Spinal Tap can be credited with introducing mini-men to the stage long before Kid Rock featured Joe C; this show included two appearances of two little guys, first as Druids during the epic “Stonehenge” and later as Satan’s elves during “Christmas With the Devil.” Before Limp Bizkit spent exorbitant amounts of money to build outrageously elaborate stage sets, Spinal Tap revealed an unparalleled eye for design in “Stonehenge” replicas, one of which was presented as the song was played. Contrary to popular belief and academic studies, the female posterior was not discovered by Sisqo or Sir Mix-a-Lot, but by three big-bottom-lovin’ Sixties rock stars. Metallica’s all-black album cover didn’t merely steal its name from a Prince release – it almost exactly copied the intricate style of Smell the Glove.

Regardless of the injustice that is lack of due credit, Spinal Tap are not a band who thrive on bitterness. To prove it, the band was happy to bring to the stage several up-and-coming unknowns, including a keyboardist named Paul Shaffer (who bears a striking resemblance to Tap’s American label representative, Artie Fufkin) for “Short and Sweet,” and fledgling guitarist Elvis Costello, whose lead vocals on “Gimme Some Money” were marked with the heartfelt urgency of an obviously starving artist. Unfortunately, the band’s generosity was at its own expense, as these newbies were no match for the masters, irreparably altering the band’s collective energy.

As if the incompetence of unskilled guest musicianship were not enough, the venue’s acoustics hardly did justice to the band’s eclectic endeavors. Interludes like Mr. Tufnel’s brief conch-like bellow on the didgeridoo on “Clam Caravan” or his homage to the minuet from Boccherini’s “String Quintet in E Major” that occurred during “Heavy Duty” made it clear that classical and world music are delicacies for which Carnegie Hall was simply not equipped. There was also the horned-up funk of “Sex Farm,” which spotlighted the budding talents of Randy and Michael Brecker.

When the band played their first hit, “(Listen to the) Flower People,” they embraced their roots that tie back to the evening’s opening act, the Folksmen – a Kingston Trio-style trio that not only influenced Spinal Tap’s early sound, but could be identical twins with Mr. Hubbins, Mr. Tufnel and Mr. Smalls.
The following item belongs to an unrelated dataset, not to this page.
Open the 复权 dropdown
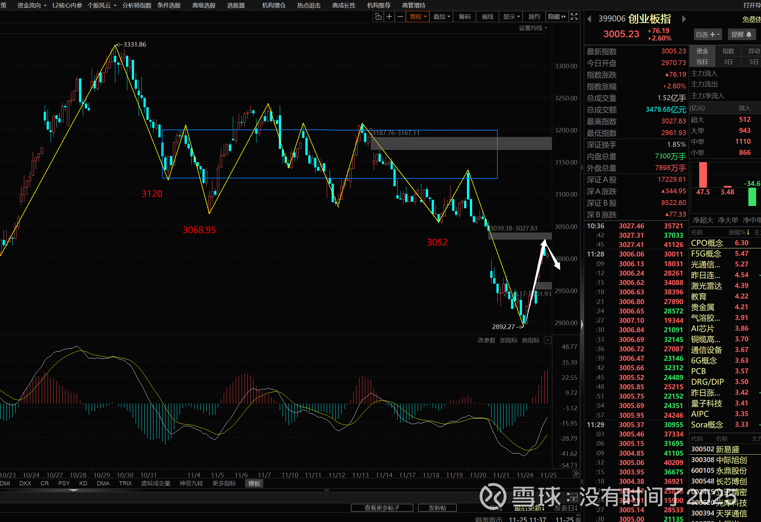Image resolution: width=761 pixels, height=522 pixels. tap(418, 17)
The Folksmen had to cut their set short just after two songs, including the most Puritanical interpretation of the Rolling Stones’ “Start Me Up” ever played.

The “Big Bottom” finale showed The Tap as being the influential elder statesmen that the Folksmen once were for them, as several other less experienced guests, including Hiram Bullock, on guitar, Will Lee, on bass, Howard Johnson, on tuba, and numerous scantily clad females joined them on stage to wax (philosophical about) the booty.

Modern music, it is clear, owes a great debt to the Spinal Tap… and if this is what a shit sandwich tastes like, then seconds are in certainly in order.

Note: The author accepts Spinal Tap’s myth as reality, and thus her review goes up to eleven.